7. a) Sur le vu de ce qui précède, le recours doit être rejeté et la décision attaquée confirmée.
La procédure de recours en matière de contestation portant sur l’octroi ou le refus de prestations de l’assurance-invalidité devant le tribunal cantonal des assurances est soumise à des frais de justice (art. 69 al. 1bis première phrase LAI).
En l’espèce, les frais de justice doivent être fixés à 600 fr. et mis à la charge du recourant qui succombe. Toutefois, dès lors qu’il a obtenu, au titre de l’assistance judiciaire, l’exonération d’avances et des frais de justice, ces frais sont laissés provisoirement à la charge de l’Etat (art. 122 al. 1 let. b du code fédéral de procédure civile du 19 décembre 2008 [CPC ; RS 272], applicable par renvoi de l’art. 18 al. 5 LPA-VD).
Le recourant est rendu attentif au fait qu’il est tenu de rembourser le montant des frais de justice dès qu’il sera en mesure de le faire (art. 123 al. 1 CPC, applicable par renvoi de l’art. 18 al. 5 LPA-VD). Il incombe au Service juridique et législatif de fixer les modalités de ce remboursement (art. 5 du règlement cantonal du 7 décembre 2010 sur l’assistance judiciaire en matière civile ; BLV 211.02.3 [RAJ ; BLV 211.02.3]).

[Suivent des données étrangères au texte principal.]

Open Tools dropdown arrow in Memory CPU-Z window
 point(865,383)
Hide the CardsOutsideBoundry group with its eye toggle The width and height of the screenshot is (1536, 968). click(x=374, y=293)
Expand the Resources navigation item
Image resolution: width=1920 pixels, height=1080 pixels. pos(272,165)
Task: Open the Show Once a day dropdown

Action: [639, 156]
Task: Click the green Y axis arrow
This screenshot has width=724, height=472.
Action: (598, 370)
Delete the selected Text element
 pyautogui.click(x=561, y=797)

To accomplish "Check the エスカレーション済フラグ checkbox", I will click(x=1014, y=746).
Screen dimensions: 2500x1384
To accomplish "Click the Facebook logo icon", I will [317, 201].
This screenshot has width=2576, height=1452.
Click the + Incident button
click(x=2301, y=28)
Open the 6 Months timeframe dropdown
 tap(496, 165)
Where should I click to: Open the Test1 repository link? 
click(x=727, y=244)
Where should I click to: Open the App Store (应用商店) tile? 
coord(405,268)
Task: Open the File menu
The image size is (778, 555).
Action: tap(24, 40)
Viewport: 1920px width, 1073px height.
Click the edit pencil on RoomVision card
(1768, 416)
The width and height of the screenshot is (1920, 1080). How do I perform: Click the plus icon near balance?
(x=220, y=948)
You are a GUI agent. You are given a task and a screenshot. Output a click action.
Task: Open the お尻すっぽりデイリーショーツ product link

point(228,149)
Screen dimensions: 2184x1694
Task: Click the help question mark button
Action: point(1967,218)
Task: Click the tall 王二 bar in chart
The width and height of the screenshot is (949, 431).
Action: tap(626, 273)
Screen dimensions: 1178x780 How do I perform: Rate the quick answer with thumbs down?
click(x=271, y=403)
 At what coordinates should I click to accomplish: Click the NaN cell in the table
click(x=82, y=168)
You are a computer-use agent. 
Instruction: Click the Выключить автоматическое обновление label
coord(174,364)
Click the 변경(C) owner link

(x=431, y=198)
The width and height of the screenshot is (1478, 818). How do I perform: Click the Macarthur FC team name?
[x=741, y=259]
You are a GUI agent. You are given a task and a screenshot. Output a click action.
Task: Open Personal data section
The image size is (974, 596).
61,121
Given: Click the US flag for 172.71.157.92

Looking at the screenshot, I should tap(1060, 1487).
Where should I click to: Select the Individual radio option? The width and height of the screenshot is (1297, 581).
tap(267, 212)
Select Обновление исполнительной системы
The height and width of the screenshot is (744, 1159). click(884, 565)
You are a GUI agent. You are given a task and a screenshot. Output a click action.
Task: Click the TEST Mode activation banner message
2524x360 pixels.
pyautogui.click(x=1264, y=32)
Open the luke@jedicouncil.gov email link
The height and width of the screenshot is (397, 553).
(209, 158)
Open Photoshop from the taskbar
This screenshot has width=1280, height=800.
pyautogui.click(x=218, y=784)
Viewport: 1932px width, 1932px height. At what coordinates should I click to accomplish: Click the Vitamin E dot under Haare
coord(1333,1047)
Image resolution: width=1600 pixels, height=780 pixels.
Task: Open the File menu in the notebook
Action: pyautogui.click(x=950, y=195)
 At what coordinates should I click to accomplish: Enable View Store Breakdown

c) Il n’y a pas lieu d’allouer de dépens, le recourant n’obtenant pas gain de cause (art. 55 al. 1 LPA-VD et art. 61 let. g LPGA).
Par ces motifs,
la Cour des assurances sociales
prononce :
I. Le recours est rejeté.
II. La décision rendue le 19 octobre 2021 par l’Office de l'assurance-invalidité pour le canton de Vaud est confirmée.
III. Les frais judiciaires, arrêtés à 600 fr. (six cents francs), sont provisoirement laissés à la charge de l’Etat.
IV. Il n’est pas alloué de dépens.
V. Le bénéficiaire de l’assistance judiciaire est, dans la mesure de l’art. 123 CPC, applicable par renvoi de l’art. 18 al. 5 LPA-VD, tenu au remboursement des frais judiciaire mis à la charge de l’Etat.
Le président : La greffière :
Du
L'arrêt qui précède, dont la rédaction a été approuvée à huis clos, est notifié à :
‑ Procap, Service juridique (pour H.________),
‑ Office de l'assurance-invalidité pour le canton de Vaud,
- Office fédéral des assurances sociales,
par l'envoi de photocopies.
Le présent arrêt peut faire l'objet d'un recours en matière de droit public devant le Tribunal fédéral au sens des art. 82 ss LTF (loi du 17 juin 2005 sur le Tribunal fédéral ; RS 173.110), cas échéant d'un recours constitutionnel subsidiaire au sens des art. 113 ss LTF. Ces recours doivent être déposés devant le Tribunal fédéral (Schweizerhofquai 6, 6004 Lucerne) dans les trente jours qui suivent la présente notification (art. 100 al. 1 LTF).